FUHRMANN: In general, one problem with tactical nuclear weapons is that it is harder to secure them because they’re smaller. We know that there were some tense moments and in the US history with nuclear weapons in terms of worrying about its tactical forces falling into the wrong hands. Anytime there’s a lot of political instability in an area where nuclear weapons are stored, there are always concerns about them potentially falling into the wrong hands.
In the United States there are security measures in place and safety measures that make it more difficult to use a nuclear weapon.
What exactly Russia has as far as those safety and security procedures in place, I’m not sure. But one would hope that they have something along the lines of what the United States has in that regard. That could make it more difficult for someone who can actually fire any tactical nuclear weapon, even if they could hypothetically get their hands on it.
WOLF: What else should we know?
FUHRMANN: A lot of people understandably want to know: Are nuclear weapons going to be used or could they be used by Putin in this conflict?
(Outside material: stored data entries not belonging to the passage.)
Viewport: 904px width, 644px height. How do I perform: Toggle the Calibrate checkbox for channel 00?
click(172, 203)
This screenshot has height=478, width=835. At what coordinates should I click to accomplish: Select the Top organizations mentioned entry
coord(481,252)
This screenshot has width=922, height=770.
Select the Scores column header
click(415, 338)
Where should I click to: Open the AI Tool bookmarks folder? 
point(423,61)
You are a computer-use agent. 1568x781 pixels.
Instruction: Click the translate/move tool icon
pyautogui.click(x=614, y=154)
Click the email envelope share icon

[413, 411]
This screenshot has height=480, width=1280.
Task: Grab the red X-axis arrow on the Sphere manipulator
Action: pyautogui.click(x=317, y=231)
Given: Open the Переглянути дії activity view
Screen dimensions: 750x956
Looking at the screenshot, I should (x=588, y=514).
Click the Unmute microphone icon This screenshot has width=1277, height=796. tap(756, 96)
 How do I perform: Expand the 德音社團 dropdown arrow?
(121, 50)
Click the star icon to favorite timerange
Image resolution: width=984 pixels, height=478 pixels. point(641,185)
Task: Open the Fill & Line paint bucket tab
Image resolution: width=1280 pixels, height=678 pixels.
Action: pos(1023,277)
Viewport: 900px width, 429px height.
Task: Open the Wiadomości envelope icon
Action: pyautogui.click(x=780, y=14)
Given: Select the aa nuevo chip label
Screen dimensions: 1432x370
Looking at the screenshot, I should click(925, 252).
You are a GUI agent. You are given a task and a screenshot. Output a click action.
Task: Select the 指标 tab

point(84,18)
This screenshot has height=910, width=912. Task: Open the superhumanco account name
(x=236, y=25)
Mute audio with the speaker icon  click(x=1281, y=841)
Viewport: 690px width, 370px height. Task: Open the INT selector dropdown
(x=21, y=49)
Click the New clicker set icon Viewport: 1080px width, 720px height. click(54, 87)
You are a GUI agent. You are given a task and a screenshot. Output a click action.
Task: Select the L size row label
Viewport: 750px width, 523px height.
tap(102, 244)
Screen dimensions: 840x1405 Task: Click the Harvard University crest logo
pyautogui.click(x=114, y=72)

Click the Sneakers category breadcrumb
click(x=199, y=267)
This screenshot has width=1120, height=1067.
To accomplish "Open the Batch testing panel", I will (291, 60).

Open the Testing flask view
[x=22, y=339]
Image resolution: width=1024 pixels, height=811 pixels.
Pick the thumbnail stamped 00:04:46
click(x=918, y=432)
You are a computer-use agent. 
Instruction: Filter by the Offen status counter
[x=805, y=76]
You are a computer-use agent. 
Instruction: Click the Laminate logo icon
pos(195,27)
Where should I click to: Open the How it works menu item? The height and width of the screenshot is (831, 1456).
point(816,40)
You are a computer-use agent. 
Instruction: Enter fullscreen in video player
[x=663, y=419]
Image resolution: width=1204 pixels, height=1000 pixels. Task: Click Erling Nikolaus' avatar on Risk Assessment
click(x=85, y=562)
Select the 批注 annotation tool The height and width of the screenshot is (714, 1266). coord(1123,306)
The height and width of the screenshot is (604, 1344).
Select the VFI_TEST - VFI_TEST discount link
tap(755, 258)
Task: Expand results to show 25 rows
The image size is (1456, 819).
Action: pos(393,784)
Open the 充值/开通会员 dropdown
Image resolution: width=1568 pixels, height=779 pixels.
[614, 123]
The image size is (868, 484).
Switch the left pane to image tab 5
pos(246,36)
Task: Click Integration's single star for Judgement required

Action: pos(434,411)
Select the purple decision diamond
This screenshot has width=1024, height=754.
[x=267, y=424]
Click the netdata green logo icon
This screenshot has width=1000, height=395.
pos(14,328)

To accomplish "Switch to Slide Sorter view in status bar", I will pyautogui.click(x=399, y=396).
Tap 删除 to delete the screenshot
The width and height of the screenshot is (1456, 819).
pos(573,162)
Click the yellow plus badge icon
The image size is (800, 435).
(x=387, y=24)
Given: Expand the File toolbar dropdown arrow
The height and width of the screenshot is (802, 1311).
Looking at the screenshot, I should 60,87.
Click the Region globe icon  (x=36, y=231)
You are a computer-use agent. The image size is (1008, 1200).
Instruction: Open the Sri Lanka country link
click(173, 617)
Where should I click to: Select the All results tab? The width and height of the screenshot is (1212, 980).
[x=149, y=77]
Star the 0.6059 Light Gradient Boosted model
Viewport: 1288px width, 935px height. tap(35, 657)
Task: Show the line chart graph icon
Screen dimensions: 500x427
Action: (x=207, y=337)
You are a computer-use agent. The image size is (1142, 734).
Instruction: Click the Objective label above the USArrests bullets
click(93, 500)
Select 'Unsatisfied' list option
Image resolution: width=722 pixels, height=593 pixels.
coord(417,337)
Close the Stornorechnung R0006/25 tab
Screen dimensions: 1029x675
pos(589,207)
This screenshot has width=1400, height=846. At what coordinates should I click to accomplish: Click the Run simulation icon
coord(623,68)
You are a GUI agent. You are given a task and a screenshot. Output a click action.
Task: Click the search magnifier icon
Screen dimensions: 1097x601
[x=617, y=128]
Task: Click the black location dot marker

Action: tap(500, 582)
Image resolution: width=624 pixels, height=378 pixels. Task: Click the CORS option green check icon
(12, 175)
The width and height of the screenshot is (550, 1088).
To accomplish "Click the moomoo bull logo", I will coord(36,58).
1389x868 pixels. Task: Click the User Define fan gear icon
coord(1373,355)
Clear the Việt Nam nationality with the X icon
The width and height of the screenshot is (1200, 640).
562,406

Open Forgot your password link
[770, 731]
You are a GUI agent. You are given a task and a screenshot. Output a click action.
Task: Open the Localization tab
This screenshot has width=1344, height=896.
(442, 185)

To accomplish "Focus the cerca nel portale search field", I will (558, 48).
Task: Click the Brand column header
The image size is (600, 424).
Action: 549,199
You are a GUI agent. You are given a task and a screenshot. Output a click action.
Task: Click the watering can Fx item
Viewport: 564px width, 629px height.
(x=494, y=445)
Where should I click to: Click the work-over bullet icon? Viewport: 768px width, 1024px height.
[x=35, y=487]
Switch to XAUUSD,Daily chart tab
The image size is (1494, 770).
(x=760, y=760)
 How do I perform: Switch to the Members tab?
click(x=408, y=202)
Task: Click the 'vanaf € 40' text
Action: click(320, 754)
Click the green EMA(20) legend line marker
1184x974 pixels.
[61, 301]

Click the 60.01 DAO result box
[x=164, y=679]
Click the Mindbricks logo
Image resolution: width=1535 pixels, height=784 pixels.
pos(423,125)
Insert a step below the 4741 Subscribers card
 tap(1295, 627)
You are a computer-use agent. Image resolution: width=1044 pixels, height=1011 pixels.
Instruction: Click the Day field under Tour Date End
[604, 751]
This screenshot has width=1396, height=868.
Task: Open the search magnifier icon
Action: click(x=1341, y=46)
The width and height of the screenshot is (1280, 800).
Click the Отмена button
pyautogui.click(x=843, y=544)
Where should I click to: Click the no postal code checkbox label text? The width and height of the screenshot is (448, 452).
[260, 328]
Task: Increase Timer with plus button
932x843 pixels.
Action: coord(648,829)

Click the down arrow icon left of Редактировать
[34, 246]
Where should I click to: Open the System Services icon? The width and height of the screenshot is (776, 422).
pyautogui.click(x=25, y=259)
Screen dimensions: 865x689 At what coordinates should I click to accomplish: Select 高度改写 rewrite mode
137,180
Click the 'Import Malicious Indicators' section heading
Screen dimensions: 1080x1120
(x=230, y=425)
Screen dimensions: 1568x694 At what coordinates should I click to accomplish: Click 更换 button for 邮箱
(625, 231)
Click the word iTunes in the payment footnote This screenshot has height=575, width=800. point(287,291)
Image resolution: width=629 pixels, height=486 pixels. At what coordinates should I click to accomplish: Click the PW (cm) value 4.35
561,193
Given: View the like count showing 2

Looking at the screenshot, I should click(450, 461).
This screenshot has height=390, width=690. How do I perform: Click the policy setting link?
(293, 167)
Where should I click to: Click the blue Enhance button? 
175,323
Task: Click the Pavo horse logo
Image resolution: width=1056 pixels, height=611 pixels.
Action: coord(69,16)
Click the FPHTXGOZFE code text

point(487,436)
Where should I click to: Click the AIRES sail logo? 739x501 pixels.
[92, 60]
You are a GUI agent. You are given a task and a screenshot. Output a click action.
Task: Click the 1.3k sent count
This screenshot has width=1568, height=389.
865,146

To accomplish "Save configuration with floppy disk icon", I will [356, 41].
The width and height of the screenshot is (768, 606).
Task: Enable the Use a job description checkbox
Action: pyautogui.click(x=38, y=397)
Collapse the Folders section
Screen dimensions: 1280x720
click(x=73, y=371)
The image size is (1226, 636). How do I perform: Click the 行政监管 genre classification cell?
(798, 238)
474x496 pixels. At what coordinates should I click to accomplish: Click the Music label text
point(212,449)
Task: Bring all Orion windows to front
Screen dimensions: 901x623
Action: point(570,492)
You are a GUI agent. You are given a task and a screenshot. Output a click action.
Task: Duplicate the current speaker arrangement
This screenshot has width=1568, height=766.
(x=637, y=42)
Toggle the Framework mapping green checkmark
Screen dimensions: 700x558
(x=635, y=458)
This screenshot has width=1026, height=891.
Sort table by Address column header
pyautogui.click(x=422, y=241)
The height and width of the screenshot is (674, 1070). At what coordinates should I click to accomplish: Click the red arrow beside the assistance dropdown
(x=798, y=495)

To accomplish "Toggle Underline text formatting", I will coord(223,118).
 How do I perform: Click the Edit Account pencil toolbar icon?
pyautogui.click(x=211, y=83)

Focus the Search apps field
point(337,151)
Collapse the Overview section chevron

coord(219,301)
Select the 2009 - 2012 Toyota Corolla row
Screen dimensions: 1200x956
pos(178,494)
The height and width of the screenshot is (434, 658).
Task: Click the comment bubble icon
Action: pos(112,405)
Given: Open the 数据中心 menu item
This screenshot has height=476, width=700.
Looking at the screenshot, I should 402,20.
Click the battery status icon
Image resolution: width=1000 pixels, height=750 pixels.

The United States, through its actions, influences that probability to a large degree. To the extent that the United States were to escalate its military involvement in the war, do anything to strike targets in Russia itself, do anything to put troops on the ground in an overt way and actually enter the conflict, all of those things would significantly increase the risk of nuclear escalation.
WOLF: At the same time, you’re starting to hear more and more lawmakers, in particular Republicans, questioning military aid to Ukraine at all. What is the right way to strike that balance?
FUHRMANN: It’s a great question, and there’s no silver bullet answer, but you can look at history to get some guidance.
Throughout the Cold War, there were many episodes where nuclear powers were indirectly involved in conflict with each other. You can think, for example, about the Soviet Union and their invasion of Afghanistan in 1979. And the war that persisted there over the next 10 years.
The United States was covertly providing a lot of support to the mujahedeen fighting against the Soviets. Not unlike the aid that has been provided to Ukraine now. The Soviet Union was, for its part, doing things to provide aid in the Korean War.
There’s a long history of nuclear powers indirectly fighting one another by providing aid to the country militarily engaged with a nuclear power. In none of those cases, so far, did it escalate to the nuclear level.
That doesn’t mean it couldn’t happen again in the future, but I think there is a line that countries have been willing to walk up to – and that line appears to be providing covert support quietly to actors engaged in conflict with other nuclear powers but not openly entering the fray.